List of tasks:
• a. Summarize the text on item spawning in two sentences.
• b. Reproduce the text on item spawning from "These misconceptions cause" up to and including "matching spawn locations.".

___ Extract to read

The CE won't spawn items near players (typically within 100-200 meters). If your server has players spread across the map, there may be fewer valid spawn locations available. Items also won't spawn in buildings that players are currently inside.
If the server already has the nominal count of an item (including items in player inventories if count_in_player="1"), no more will spawn. Check your flag settings to understand what counts toward the limit.
If you picked up an item and the restock timer hasn't passed, the CE won't spawn a replacement yet. With restock="1800", you need to wait 30 minutes before that specific item type becomes eligible to spawn again.
These misconceptions cause admins to make changes that don't work as expected.
Reality: Nominal is a target, not a guarantee. If there aren't enough valid spawn points for an item, raising nominal does nothing. The CE can only spawn items where there are available, matching spawn locations.
What to do instead: Check that your item has appropriate usage and value tags that match actual spawn points. Adding more usage tags can increase spawn opportunities.
Reality: A lifetime of 0 means the item despawns almost immediately. The CE interprets 0 as "no persistence" rather than "infinite persistence."
What to do instead: Use very high values like 3888000 (45 days) for items you want to persist long-term. For truly permanent items, consider using the persistence system differently.

______
___ Recorded information

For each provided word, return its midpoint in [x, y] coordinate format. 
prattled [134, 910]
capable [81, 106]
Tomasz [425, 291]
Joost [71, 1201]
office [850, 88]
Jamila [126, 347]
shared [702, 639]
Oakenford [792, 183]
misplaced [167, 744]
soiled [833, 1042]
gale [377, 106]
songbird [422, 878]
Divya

______

Answers given:
• a. The CE doesn't spawn items near players or in buildings players are inside, and it spawns no more of an item once the nominal count is reached or while its restock timer is still running. Raising nominal does nothing without enough matching spawn points, and a lifetime of 0 makes an item despawn almost immediately instead of persisting indefinitely.

• b.
These misconceptions cause admins to make changes that don't work as expected.
Reality: Nominal is a target, not a guarantee. If there aren't enough valid spawn points for an item, raising nominal does nothing. The CE can only spawn items where there are available, matching spawn locations.